If the Obama Administration truly wants to see the evolution of our fuel efficiency standards it must give consumers the correct information: that the real price of oil, including the negative social externalities it creates, are far higher than the measly price we pay at the pump. The true cost of our gas-guzzling behavior is already being felt in the ever-increasing costs of the natural disasters sweeping our nation and the globe. Obama, please commit to increasing taxes on oil! It is the most direct way we can create the necessary environment for decreased fuel consumption through more intelligent and conservative driving and higher fuel efficiencies.

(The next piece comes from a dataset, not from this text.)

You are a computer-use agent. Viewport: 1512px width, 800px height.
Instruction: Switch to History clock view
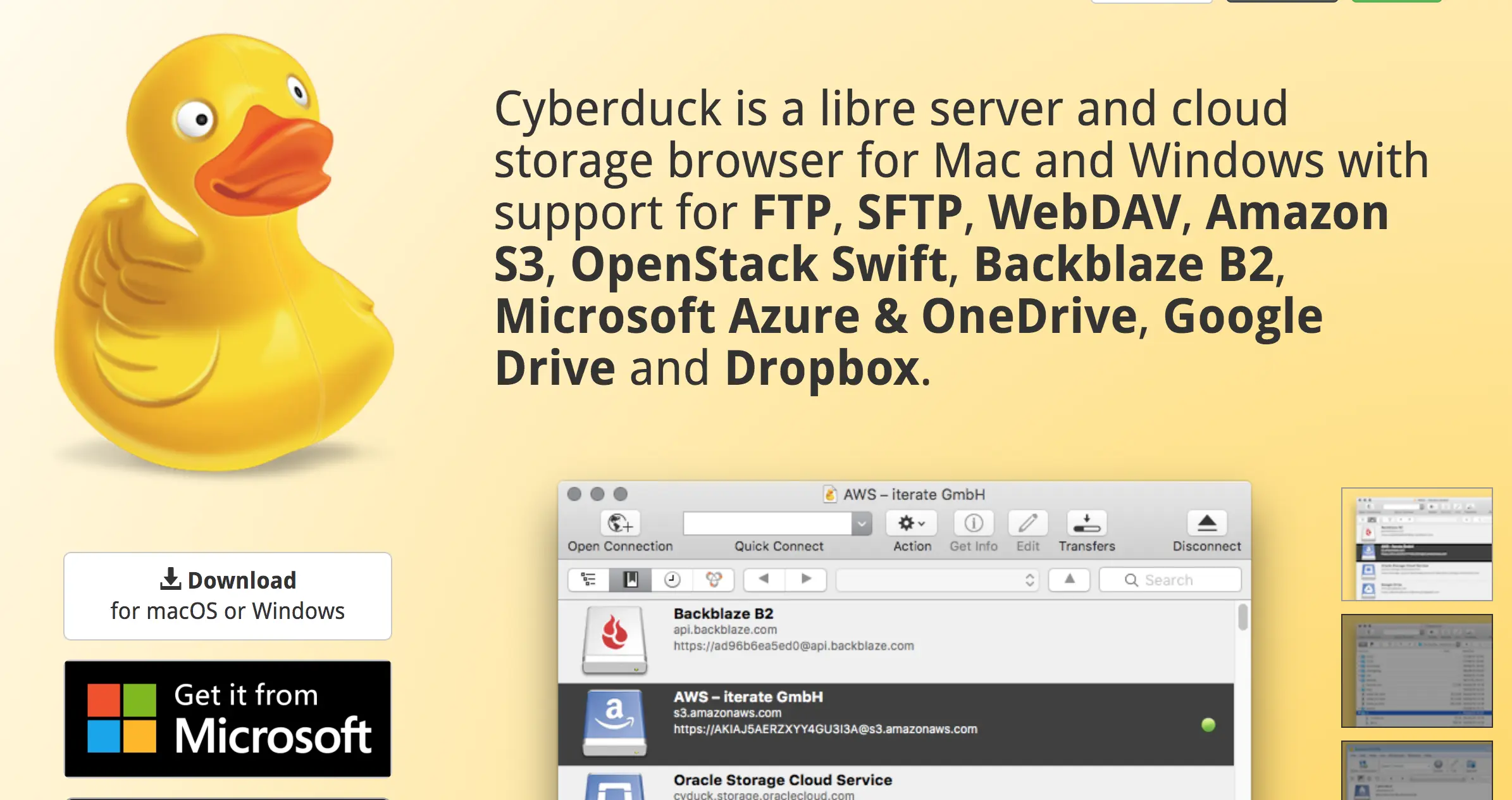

No doubt anyone reading this will immediately mention political suicide, but is it really? How many blue-collar Americans do you think will oppose increasing taxes on oil if you couple it with an income tax cut? Seriously, do the math. Republicans want tax cuts and less regulation, the budget needs balancing, your average person is struggling, and no one is doing a damn thing to stop our oil addiction. Environmental tax reform is an answer. I won’t even bother to explain how widespread it could be applied because I know my voice here is not heard.
However, consider this: environmental tax reform will win you votes. Hardcore conservatives will never be realistic, but centrists tend to feel the environment is important and, if they are right leaning, will prefer less regulation. The center-lefts will of course jump on board if they would ever consider a fuel-efficiency measure. Radical lefts will support taxing oil, and who doesn’t like having less income taken away? Besides, given you will be facing a Republican candidate I wouldn’t be to concerned with anyone beyond left-of-center.
This might be a simplistic analysis, but the point is moot: Environmental tax reform is the most straightforward way to address our economic and environmental needs through shortening and simplifying the tax code, reducing the burden of income tax, and reconnecting the price of oil with its true cost. This will protect the freedom of our businesses and move people toward improving their own livelihoods with cheaper, healthier, and more sustainable transport. Action must be taken, but our country cannot afford another jumbled attempt to attach a band-aid solution to our greatest problems. Fix this, and fix it now.
Oh, and your economists will surely tell you something quite similar.